We keep hearing how angry Albertans are, for various reasons, that mostly focus on a government of some stripe.  Brian Jean, former leader of the Wildrose and MLA for Fort MacMurray – Conklin, released a post Monday night where he said Alberta needed a “Mad As Hell Party”… and suggested we don’t already have a plethora of those.  Perhaps he was right. #NotAngryAB

As I read through the reasons why people were grateful they lived in Alberta, I saw a common thread; the mountains, thriving arts and entertainment sectors, excellent healthcare and education, a welcoming environment for themselves and their children; their families, complete with photos of cats and dogs.  It was uplifting.  #NotAngryAB

It also reminded me of the late Jack Layton, former leader of the federal NDP who was incredibly quick witted, snarky, focused, loud and had a personality so much bigger than he was.  Even though I wasn’t spending much time on politics back then, I knew who Jack Layton was.  
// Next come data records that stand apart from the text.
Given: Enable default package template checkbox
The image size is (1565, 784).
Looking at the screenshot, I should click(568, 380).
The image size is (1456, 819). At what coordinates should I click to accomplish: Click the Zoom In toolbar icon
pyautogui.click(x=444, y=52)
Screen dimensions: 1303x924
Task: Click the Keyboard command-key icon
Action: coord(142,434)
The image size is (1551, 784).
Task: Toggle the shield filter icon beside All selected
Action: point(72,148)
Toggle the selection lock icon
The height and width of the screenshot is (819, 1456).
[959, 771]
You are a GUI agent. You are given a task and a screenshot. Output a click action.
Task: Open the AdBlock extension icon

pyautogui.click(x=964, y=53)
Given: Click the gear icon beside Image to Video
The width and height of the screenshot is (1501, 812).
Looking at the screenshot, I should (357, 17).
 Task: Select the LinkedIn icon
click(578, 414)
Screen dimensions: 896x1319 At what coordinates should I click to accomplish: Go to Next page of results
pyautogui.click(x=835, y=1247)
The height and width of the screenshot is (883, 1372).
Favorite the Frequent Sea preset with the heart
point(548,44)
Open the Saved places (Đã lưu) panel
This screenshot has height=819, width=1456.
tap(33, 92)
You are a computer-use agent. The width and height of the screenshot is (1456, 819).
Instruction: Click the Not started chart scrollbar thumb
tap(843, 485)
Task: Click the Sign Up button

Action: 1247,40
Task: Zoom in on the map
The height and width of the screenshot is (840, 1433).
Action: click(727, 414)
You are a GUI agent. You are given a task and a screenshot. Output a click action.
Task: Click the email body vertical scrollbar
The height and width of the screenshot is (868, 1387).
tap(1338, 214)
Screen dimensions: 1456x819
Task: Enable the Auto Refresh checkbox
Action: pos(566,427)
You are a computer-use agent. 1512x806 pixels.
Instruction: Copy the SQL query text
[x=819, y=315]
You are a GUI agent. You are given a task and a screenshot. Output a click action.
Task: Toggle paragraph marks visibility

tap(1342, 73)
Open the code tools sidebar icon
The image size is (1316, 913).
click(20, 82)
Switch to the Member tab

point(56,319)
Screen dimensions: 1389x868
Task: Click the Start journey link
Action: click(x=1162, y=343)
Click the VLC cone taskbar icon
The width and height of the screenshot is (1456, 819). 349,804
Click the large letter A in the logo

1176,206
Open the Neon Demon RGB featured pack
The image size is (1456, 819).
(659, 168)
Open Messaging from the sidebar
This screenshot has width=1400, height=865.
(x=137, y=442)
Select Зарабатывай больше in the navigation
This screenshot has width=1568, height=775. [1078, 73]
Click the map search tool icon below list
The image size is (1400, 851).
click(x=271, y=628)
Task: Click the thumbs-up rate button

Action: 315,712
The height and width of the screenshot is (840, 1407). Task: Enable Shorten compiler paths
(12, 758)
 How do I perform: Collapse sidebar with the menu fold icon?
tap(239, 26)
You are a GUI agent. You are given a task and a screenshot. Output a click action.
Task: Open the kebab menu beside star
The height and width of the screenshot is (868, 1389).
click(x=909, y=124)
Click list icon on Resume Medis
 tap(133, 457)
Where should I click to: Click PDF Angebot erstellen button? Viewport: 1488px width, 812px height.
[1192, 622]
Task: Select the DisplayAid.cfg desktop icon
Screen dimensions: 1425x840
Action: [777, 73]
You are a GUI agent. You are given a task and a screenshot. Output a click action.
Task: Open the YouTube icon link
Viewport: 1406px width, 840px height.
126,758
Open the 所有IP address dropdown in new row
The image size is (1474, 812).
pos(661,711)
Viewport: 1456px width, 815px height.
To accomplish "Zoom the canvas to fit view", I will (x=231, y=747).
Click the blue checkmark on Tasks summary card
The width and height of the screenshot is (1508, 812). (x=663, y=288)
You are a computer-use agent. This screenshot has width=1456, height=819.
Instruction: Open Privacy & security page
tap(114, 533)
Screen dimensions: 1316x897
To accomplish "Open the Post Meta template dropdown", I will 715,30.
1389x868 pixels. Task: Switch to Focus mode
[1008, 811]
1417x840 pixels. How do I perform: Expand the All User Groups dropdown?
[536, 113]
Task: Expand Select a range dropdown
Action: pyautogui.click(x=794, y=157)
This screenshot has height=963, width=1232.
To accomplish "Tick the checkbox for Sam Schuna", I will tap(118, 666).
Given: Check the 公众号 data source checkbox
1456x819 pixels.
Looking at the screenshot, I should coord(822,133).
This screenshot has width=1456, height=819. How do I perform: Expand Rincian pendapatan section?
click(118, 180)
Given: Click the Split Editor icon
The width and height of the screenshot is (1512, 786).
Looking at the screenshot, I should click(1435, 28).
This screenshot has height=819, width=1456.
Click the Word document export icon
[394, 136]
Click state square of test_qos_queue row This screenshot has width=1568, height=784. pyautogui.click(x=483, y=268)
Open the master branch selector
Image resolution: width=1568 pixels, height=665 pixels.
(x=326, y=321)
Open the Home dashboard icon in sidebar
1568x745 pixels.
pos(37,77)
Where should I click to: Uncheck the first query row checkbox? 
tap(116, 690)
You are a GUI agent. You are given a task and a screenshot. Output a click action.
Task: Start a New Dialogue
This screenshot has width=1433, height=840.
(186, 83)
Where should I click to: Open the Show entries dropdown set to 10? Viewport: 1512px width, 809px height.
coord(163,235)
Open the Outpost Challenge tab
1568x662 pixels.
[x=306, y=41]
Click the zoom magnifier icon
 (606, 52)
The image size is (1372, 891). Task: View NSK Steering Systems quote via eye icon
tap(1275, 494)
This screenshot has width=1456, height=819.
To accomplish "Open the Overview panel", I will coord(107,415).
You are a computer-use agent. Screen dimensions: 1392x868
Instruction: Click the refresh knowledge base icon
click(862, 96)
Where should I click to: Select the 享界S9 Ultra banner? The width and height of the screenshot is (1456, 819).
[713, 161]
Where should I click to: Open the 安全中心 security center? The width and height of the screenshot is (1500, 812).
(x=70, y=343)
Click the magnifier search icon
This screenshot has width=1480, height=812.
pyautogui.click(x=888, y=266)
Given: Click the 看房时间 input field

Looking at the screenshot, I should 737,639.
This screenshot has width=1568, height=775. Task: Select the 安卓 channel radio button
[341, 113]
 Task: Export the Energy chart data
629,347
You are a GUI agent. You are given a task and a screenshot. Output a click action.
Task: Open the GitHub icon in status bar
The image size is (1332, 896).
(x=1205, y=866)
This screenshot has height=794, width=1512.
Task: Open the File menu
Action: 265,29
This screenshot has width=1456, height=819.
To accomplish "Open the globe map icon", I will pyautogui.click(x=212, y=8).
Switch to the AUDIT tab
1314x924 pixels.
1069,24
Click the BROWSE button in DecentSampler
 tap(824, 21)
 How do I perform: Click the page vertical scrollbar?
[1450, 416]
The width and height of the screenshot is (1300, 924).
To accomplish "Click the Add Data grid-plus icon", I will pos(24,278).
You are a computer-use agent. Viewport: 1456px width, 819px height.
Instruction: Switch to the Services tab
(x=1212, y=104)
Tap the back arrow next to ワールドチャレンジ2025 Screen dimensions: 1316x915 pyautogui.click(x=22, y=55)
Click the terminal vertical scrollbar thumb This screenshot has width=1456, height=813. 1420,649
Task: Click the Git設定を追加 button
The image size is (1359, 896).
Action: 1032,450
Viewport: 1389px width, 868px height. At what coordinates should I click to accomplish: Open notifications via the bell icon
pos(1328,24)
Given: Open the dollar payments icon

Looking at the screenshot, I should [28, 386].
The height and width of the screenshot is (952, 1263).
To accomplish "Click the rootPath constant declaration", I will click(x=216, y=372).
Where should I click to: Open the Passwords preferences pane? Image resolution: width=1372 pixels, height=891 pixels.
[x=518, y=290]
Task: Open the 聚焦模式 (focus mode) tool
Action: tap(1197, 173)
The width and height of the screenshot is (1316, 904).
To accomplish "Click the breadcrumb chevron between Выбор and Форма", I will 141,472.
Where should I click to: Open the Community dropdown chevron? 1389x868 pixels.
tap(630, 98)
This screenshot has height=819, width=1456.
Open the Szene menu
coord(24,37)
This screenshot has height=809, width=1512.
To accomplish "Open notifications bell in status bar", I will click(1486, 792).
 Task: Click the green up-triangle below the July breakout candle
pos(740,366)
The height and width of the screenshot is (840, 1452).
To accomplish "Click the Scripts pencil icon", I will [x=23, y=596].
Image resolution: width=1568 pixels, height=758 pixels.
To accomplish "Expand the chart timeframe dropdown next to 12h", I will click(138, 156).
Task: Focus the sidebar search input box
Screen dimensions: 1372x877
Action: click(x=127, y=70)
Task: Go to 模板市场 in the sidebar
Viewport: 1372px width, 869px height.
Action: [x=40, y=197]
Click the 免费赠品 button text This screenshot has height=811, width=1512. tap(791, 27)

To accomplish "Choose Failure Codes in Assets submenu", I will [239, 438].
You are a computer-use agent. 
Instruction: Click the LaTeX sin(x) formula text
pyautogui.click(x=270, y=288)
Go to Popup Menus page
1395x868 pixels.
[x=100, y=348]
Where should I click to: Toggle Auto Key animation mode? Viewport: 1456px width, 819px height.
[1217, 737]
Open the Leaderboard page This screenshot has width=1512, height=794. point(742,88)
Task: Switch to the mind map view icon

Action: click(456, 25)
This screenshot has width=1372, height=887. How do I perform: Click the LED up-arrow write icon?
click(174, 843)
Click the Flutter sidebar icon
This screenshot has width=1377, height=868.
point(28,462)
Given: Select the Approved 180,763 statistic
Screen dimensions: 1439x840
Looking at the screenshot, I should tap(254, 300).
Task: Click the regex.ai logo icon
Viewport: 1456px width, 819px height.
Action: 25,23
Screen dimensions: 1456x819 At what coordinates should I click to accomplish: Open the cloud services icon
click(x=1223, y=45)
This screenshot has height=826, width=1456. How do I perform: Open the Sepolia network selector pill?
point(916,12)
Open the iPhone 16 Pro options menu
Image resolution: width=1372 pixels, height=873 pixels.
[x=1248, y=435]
He was inspiring.  Not because he lied or provided false hope but because he was willing to fight for something.  He was the leader who made the federal NDP a household name and maybe even paved the way for Rachel Notley with his historic capture of over 100 seats in the 2011 election held in May of that year.  Sadly, he passed away in August of the same and that tide of hope went with him.

Layton himself was against further oil development and probably also paved the way for the LEAP manifesto.  This isn’t about his politics; it’s about what many people remember him for: he had hope and he was able to share it widely.  

And what is wrong with finding a way to be thankful for all we have in this province?  If you’re unemployed, you still have healthcare.  If you still have your health, you have opportunity; if you’re bold enough to try something new.  

Albertans are strong.  Albertans are free.  Albertans choose to stay in Alberta rather than go where the equalization flows… because life is better here.  And I’m thankful I woke up to #NotAngryAB because it reminded me that I’m not the only one who thinks so.  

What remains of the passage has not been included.